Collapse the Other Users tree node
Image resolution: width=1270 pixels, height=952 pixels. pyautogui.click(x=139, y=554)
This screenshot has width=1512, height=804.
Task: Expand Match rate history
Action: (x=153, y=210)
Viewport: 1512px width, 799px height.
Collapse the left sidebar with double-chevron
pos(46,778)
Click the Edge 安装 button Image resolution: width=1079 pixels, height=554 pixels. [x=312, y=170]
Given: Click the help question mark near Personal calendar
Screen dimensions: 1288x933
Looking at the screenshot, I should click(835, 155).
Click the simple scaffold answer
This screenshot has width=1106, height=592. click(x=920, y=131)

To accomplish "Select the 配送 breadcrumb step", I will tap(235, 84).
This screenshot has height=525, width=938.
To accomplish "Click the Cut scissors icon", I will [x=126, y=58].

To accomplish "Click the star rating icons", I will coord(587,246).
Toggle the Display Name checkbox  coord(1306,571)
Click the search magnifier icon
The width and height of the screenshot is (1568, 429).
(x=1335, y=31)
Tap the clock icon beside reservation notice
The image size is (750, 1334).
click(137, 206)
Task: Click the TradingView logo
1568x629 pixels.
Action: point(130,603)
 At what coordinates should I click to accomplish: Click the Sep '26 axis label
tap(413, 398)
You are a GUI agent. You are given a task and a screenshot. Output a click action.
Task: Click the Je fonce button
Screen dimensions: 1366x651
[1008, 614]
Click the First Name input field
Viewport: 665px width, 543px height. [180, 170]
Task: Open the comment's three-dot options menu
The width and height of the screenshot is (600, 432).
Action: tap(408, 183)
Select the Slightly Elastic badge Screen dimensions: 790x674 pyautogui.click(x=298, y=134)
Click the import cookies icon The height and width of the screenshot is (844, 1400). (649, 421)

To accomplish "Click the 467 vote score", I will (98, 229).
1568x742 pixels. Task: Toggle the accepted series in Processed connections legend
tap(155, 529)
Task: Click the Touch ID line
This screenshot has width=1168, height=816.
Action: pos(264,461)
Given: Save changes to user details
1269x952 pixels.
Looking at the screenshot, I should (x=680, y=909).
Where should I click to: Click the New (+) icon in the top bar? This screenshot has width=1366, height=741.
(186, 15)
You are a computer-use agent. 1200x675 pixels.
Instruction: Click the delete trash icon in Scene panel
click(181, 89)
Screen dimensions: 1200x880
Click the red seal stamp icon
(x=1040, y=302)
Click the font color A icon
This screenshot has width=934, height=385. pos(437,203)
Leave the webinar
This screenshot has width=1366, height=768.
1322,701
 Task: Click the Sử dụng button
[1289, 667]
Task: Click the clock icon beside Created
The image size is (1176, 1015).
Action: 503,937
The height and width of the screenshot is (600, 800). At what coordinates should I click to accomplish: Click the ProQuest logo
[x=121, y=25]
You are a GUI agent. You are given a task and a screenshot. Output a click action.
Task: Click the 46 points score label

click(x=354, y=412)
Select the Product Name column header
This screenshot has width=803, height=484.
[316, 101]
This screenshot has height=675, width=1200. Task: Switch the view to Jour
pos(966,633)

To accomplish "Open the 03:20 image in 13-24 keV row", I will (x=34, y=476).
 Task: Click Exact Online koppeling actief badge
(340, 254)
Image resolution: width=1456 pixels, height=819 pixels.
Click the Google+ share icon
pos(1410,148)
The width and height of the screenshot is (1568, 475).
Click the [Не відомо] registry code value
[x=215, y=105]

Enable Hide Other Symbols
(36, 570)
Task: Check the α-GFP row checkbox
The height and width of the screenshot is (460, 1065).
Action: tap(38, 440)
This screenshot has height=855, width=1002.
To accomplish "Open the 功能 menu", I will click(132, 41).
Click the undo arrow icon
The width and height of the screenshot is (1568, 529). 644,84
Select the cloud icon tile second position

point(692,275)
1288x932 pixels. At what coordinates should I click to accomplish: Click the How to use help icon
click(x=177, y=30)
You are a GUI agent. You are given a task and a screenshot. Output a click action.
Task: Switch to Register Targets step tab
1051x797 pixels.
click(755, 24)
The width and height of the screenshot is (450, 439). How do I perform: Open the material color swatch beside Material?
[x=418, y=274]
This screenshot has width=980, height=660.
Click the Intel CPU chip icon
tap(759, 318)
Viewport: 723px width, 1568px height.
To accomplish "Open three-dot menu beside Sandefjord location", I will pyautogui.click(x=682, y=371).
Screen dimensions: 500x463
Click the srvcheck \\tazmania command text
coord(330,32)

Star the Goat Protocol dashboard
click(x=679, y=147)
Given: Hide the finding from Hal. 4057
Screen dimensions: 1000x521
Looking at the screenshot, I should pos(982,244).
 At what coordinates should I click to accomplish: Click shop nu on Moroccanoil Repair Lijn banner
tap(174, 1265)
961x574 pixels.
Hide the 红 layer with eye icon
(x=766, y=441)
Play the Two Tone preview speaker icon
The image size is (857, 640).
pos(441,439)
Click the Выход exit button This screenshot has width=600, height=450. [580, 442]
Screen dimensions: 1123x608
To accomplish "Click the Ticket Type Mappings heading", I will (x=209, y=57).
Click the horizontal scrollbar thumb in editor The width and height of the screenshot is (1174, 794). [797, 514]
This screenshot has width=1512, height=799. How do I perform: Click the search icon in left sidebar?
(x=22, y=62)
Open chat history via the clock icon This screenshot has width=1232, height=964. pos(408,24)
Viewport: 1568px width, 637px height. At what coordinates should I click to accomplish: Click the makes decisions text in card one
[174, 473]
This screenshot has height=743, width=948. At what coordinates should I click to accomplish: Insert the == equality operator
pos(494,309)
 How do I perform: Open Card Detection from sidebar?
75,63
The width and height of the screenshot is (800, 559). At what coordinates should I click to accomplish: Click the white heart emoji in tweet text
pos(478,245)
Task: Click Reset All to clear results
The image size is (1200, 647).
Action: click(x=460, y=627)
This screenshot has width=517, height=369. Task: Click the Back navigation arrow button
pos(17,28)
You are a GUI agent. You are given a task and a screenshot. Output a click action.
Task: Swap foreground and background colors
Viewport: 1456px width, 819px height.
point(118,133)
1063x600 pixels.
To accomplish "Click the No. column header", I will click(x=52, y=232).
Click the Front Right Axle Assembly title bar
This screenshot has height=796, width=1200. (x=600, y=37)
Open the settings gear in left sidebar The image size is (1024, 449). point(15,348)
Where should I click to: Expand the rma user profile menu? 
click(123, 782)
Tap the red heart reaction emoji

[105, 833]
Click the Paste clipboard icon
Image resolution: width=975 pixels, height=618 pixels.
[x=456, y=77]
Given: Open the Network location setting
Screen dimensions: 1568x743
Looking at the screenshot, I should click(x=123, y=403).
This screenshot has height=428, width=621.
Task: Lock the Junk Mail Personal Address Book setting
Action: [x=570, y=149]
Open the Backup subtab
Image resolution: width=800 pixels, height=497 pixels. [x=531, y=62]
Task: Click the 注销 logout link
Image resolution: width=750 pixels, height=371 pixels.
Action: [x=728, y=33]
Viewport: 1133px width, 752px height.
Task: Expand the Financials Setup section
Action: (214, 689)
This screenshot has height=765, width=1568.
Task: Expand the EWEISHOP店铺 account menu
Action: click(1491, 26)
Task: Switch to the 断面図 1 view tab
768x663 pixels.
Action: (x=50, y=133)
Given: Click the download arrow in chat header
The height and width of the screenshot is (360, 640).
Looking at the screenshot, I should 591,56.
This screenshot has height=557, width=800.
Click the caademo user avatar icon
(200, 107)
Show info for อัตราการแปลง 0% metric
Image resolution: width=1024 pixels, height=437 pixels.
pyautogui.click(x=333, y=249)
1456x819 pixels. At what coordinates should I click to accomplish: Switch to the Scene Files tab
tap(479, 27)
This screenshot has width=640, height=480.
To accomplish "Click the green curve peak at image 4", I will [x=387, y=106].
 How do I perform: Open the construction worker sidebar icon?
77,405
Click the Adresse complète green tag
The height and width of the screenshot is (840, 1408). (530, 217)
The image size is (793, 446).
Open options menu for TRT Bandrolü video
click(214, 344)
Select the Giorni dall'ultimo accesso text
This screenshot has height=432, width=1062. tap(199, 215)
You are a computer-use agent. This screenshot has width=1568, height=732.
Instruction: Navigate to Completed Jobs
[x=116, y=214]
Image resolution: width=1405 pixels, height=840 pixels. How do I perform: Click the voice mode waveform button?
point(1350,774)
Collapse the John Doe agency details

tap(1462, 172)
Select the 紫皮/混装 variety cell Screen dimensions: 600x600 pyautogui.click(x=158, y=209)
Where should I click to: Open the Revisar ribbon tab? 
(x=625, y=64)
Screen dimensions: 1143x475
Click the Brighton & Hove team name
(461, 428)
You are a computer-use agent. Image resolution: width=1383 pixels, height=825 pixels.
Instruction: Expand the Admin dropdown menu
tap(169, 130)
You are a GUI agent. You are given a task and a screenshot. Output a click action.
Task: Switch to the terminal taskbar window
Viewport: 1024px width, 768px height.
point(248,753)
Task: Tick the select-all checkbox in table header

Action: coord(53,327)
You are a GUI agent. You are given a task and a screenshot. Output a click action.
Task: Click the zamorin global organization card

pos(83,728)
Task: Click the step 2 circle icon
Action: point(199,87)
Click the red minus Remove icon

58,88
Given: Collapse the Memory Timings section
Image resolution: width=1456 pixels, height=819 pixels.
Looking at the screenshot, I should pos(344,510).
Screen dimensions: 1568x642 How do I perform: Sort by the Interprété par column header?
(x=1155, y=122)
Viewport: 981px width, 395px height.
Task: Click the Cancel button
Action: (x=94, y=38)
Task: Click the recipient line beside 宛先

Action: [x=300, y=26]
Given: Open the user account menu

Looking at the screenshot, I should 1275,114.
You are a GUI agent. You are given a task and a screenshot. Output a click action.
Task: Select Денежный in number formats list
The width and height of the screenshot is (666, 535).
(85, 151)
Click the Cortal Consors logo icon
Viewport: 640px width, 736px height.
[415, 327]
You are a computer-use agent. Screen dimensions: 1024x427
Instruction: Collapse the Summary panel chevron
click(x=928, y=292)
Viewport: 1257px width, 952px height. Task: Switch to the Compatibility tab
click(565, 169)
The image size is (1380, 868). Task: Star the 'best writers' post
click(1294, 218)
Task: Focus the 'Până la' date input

## WRITTEN REQUEST:
Return the items above verbatim, starting at the line containing "The width and height of the screenshot is (450, 439)." and ending at the line containing "will pyautogui.click(x=682, y=371).".

## ANSWER BELOW:
The width and height of the screenshot is (450, 439). How do I perform: Open the material color swatch beside Material?
[x=418, y=274]
This screenshot has width=980, height=660.
Click the Intel CPU chip icon
tap(759, 318)
Viewport: 723px width, 1568px height.
To accomplish "Open three-dot menu beside Sandefjord location", I will pyautogui.click(x=682, y=371).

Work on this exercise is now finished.